◆ **Problem requirements**
Please print the records below exactly as they are.
Dataset records section start
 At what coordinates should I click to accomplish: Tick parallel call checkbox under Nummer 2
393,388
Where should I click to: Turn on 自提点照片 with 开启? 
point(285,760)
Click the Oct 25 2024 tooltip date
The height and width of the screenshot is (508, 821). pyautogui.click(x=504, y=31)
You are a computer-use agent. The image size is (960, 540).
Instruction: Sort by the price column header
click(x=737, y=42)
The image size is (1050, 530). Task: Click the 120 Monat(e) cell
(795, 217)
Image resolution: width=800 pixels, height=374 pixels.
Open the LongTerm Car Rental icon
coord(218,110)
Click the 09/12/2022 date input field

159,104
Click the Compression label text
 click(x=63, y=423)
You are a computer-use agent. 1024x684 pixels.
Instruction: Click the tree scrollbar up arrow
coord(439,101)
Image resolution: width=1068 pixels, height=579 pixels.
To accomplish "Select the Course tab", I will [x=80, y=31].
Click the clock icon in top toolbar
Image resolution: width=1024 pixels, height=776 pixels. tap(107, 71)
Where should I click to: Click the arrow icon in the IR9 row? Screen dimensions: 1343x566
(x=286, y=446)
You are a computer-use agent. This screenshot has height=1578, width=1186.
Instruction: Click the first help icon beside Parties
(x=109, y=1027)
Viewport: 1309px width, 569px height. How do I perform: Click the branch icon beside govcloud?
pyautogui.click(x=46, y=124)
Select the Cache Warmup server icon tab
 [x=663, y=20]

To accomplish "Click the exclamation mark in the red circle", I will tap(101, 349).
Dataset records section end
◆ **Exercise answer**
 At what coordinates should I click to accomplish: Tick parallel call checkbox under Nummer 2
393,388
Where should I click to: Turn on 自提点照片 with 开启? 
point(285,760)
Click the Oct 25 2024 tooltip date
The height and width of the screenshot is (508, 821). pyautogui.click(x=504, y=31)
You are a computer-use agent. The image size is (960, 540).
Instruction: Sort by the price column header
click(x=737, y=42)
The image size is (1050, 530). Task: Click the 120 Monat(e) cell
(795, 217)
Image resolution: width=800 pixels, height=374 pixels.
Open the LongTerm Car Rental icon
coord(218,110)
Click the 09/12/2022 date input field

159,104
Click the Compression label text
 click(x=63, y=423)
You are a computer-use agent. 1024x684 pixels.
Instruction: Click the tree scrollbar up arrow
coord(439,101)
Image resolution: width=1068 pixels, height=579 pixels.
To accomplish "Select the Course tab", I will [x=80, y=31].
Click the clock icon in top toolbar
Image resolution: width=1024 pixels, height=776 pixels. tap(107, 71)
Where should I click to: Click the arrow icon in the IR9 row? Screen dimensions: 1343x566
(x=286, y=446)
You are a computer-use agent. This screenshot has height=1578, width=1186.
Instruction: Click the first help icon beside Parties
(x=109, y=1027)
Viewport: 1309px width, 569px height. How do I perform: Click the branch icon beside govcloud?
pyautogui.click(x=46, y=124)
Select the Cache Warmup server icon tab
 [x=663, y=20]

To accomplish "Click the exclamation mark in the red circle", I will tap(101, 349).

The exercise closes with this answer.